Re: [PATCH 6/6 v8] iommu/fsl: Freescale PAMU driver and IOMMU API implementation.

From: Stuart Yoder
Date: Fri Mar 01 2013 - 18:28:05 EST


On Mon, Feb 18, 2013 at 6:52 AM, Varun Sethi <Varun.Sethi@xxxxxxxxxxxxx> wrote:
[cut]
> +static phys_addr_t get_phys_addr(struct fsl_dma_domain *dma_domain, unsigned long iova)
> +{
> + u32 win_cnt = dma_domain->win_cnt;
> + struct dma_window *win_ptr =
> + &dma_domain->win_arr[0];
> + struct iommu_domain_geometry *geom;
> +
> + geom = &dma_domain->iommu_domain->geometry;
> +
> + if (!win_cnt || !dma_domain->geom_size) {
> + pr_err("Number of windows/geometry not configured for the domain\n");
> + return 0;
> + }
> +
> + if (win_cnt > 1) {
> + u64 subwin_size;
> + unsigned long subwin_iova;
> + u32 wnd;
> +
> + subwin_size = dma_domain->geom_size >> ilog2(win_cnt);

Could it be just geom_size / win_cnt ??

> + subwin_iova = iova & ~(subwin_size - 1);
> + wnd = (subwin_iova - geom->aperture_start) >> ilog2(subwin_size);
> + win_ptr = &dma_domain->win_arr[wnd];
> + }
> +
> + if (win_ptr->valid)
> + return (win_ptr->paddr + (iova & (win_ptr->size - 1)));
> +
> + return 0;
> +}
> +
> +static int map_liodn_subwins(int liodn, struct fsl_dma_domain *dma_domain)

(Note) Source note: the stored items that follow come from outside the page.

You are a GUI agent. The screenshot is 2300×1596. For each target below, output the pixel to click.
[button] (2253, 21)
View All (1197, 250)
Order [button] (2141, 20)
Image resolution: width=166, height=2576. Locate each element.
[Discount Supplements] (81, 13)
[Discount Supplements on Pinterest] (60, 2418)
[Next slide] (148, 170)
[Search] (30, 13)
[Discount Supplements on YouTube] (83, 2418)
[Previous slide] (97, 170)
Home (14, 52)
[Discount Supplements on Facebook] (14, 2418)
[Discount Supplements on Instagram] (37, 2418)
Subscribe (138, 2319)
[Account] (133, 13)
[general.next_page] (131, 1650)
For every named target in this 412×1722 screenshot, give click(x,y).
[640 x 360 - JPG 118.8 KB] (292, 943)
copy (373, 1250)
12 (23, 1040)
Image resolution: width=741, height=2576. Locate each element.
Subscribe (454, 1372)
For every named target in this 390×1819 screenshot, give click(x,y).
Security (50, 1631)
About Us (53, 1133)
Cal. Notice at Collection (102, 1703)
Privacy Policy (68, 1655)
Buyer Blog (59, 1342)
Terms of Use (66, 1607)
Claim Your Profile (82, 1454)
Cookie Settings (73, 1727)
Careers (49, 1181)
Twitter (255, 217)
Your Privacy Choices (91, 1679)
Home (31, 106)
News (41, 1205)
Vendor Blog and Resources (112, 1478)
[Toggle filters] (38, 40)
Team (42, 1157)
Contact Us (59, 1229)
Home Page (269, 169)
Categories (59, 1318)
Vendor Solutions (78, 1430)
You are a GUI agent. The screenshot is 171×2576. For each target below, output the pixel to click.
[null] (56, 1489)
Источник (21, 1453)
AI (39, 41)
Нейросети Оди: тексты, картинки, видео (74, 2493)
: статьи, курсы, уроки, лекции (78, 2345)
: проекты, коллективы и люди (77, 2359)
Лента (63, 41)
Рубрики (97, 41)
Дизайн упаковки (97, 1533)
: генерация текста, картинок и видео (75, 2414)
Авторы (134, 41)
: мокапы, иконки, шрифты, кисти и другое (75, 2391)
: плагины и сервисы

Just call it map_subwins(). They are just sub windows, not "liodn sub windows".

[cut]

> +static int map_liodn_win(int liodn, struct fsl_dma_domain *dma_domain)

Call it map_win().

[cut]
> +static struct fsl_dma_domain *iommu_alloc_dma_domain(void)
> +{
> + struct fsl_dma_domain *domain;
> +
> + domain = kmem_cache_zalloc(fsl_pamu_domain_cache, GFP_KERNEL);
> + if (!domain)
> + return NULL;
> +
> + domain->stash_id = ~(u32)0;
> + domain->snoop_id = ~(u32)0;
> + domain->win_cnt = max_subwindow_count;

To align with my previous comments on fsl_pamu.c, I think instead of referencing
a global variable (in fsl_pamu.c) you should be making an accessor API
call here to get
the max subwindow _count.

> + domain->geom_size = 0;
> +
> + INIT_LIST_HEAD(&domain->devices);
> +
> + spin_lock_init(&domain->domain_lock);
> +
> + return domain;
> +}
> +
> +static inline struct device_domain_info *find_domain(struct device *dev)
> +{
> + return dev->archdata.iommu_domain;
> +}
> +
> +static void remove_domain_ref(struct device_domain_info *info, u32 win_cnt)
> +{
> + list_del(&info->link);
> + spin_lock(&iommu_lock);
> + if (win_cnt)
> + pamu_free_subwins(info->liodn);
> + pamu_disable_liodn(info->liodn);
> + spin_unlock(&iommu_lock);
> + spin_lock(&device_domain_lock);
> + info->dev->archdata.iommu_domain = NULL;
> + kmem_cache_free(iommu_devinfo_cache, info);
> + spin_unlock(&device_domain_lock);
> +}

The above function is literally removing the _device_ reference from the domain.
The name implies that it is removing a "domain reference". Suggestion is
to call it "remove_device_ref".

Also, the whitespace is messed up there. You have 2 tabs instead of 1.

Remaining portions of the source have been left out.